Excerpt to read —
_ _ _

Define what "good" means for your domain
Measure it quantitatively
Test changes before deploying
Track improvements over time

This is exactly what a search quality evaluation pipeline does.

Meet the OpenSearch Search Relevance Plugin

The Search Relevance plugin is part of the opensearch-project ecosystem. It's designed specifically to solve this problem.

At its core, it orchestrates four key components:

Query Sets - Representative questions or search terms for your domain
Search Configurations - Different index analyzers, query types, and boosting settings
Experiments - Controlled comparisons between two search configurations
Judgments - Human-provided relevance labels for query-document pairs
Metrics - Computed evaluation scores: nDCG, precision, recall, MRR

The beauty is that it connects all of these together into a coherent workflow. You don't need to glue together five different tools. It's all built in.

Step 1: Build Your Query Set

Everything starts with queries.

A query set is a collection of representative search terms or questions for your domain. The quality of your query set directly affects the quality of your evaluation.

How to Design a Query Set

Think like your users. What would they actually search for?

For an e-commerce search engine, examples might be:

"blue running shoes size 10"
"wireless headphones under 100"
"coffee maker for 2 people"

For a documentation search:

"how to configure SSL certificates"
"what is a shard"
"troubleshooting connection timeouts"

For a code search:

"implement BFS algorithm"
"parse JSON to object"
"handle file not found error"

Include variety. Your query set should cover:

Short queries (1-2 terms) and long queries (5+ terms)
Common searches and edge cases
Different intent types (navigation, informational, transactional)
Different domains if your search spans multiple categories

Size matters. A good query set has 50-300 queries depending on your domain:

50-100: Initial evaluation (fast iteration)
100-200: Standard evaluation for most teams
200+: Large-scale benchmarking across multiple configurations

Create it incrementally. Start small, run experiments, learn what queries are most impactful, expand.

Storing Your Query Set

In the Search Relevance plugin, query sets are stored as OpenSearch documents. Here's a conceptual example:

{
  "_id": "ecommerce-base-v1",
  "name": "E-commerce Base Query Set",
  "description": "100 representative queries for product search",
  "queries": [
    {"id": "q001", "text": "blue running shoes"},
    {"id": "q002", "text": "wireless headphones"},
    ...

_ _ _

Material shown —
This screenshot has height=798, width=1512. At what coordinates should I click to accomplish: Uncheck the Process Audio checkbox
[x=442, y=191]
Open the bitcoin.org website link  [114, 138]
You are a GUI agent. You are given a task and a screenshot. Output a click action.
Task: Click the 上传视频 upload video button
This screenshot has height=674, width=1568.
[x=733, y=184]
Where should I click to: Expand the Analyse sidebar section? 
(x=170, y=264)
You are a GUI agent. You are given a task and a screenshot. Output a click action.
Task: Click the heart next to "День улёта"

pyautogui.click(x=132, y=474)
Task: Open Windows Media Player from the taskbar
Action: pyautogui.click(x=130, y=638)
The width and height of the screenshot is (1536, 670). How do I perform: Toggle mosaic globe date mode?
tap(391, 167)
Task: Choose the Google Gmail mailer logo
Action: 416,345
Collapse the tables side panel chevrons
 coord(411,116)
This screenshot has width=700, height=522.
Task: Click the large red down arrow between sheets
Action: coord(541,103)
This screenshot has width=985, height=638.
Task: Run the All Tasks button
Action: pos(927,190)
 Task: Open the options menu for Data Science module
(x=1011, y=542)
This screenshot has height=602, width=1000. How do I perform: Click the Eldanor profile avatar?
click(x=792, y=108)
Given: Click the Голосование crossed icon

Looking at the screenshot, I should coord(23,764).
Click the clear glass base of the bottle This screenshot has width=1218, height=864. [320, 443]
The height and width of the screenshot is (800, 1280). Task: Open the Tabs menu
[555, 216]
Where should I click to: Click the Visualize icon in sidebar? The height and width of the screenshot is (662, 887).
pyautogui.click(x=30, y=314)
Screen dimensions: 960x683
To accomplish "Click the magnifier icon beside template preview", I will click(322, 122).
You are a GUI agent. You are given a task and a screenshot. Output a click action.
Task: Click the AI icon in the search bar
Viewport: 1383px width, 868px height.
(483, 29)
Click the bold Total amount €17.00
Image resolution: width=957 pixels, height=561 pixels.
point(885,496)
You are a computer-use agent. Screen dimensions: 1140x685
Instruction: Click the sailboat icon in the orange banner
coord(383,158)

_ _ _

Your goal — Rewrite the stretch of the Search Relevance plugin excerpt from "A query set is" through "of your evaluation.", putting "assessment" in place of "evaluation".

Final result —
A query set is a collection of representative search terms or questions for your domain. The quality of your query set directly affects the quality of your assessment.